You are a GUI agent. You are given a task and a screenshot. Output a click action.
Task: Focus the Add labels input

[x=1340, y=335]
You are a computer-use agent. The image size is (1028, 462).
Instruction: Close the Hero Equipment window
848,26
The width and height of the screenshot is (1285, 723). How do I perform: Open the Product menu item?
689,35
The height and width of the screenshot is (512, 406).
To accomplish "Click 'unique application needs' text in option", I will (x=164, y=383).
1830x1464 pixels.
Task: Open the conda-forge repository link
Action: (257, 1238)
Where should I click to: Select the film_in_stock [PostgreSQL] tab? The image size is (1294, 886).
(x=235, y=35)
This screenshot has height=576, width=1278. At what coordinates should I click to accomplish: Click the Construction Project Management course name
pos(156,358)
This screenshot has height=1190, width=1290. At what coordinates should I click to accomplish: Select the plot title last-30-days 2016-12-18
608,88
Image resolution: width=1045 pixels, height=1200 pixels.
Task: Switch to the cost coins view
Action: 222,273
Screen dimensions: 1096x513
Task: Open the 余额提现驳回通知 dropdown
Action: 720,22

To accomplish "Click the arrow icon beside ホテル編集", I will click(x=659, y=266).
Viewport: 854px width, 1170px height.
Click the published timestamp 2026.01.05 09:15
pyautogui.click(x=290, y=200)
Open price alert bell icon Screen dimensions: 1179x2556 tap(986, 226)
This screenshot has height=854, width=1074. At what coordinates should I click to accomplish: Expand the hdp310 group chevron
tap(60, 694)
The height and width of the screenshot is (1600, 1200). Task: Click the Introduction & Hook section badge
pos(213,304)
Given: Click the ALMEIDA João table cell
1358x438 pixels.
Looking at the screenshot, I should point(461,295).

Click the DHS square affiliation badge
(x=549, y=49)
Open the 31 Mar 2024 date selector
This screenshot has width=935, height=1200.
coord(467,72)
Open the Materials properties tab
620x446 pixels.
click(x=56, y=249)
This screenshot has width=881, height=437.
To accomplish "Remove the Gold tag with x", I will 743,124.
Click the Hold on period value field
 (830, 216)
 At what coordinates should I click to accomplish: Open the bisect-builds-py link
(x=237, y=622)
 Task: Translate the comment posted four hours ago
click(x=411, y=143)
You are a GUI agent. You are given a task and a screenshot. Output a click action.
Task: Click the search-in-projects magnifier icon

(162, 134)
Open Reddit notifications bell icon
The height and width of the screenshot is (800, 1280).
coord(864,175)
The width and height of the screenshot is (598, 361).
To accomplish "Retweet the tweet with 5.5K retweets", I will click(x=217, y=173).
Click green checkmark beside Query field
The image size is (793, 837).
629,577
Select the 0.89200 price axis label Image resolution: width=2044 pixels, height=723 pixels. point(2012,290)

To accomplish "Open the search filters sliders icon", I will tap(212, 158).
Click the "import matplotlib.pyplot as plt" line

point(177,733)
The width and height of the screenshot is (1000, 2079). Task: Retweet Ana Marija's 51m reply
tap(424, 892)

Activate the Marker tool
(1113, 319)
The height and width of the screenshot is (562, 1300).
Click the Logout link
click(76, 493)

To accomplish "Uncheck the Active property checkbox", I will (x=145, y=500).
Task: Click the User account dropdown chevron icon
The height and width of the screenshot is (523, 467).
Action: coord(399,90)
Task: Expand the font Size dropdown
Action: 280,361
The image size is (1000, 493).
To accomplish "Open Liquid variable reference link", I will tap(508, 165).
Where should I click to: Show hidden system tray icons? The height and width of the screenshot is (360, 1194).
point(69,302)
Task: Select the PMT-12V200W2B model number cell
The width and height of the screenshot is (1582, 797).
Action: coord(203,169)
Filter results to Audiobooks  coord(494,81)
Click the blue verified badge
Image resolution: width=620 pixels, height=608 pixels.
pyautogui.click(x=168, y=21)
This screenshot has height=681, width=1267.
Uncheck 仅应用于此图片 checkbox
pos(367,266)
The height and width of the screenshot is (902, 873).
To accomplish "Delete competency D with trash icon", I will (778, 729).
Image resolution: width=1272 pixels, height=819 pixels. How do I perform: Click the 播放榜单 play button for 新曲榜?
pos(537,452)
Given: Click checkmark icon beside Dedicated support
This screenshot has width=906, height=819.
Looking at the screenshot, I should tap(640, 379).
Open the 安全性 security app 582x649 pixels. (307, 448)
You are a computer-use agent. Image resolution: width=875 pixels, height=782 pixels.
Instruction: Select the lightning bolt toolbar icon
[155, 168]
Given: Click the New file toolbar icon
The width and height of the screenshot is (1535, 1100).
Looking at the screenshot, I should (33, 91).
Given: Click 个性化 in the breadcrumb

══════════

*Task brief*
In the listing above, find every line with the word "cell" and copy it out.

*Exercise answer*
Given: Click the ALMEIDA João table cell
Task: Select the PMT-12V200W2B model number cell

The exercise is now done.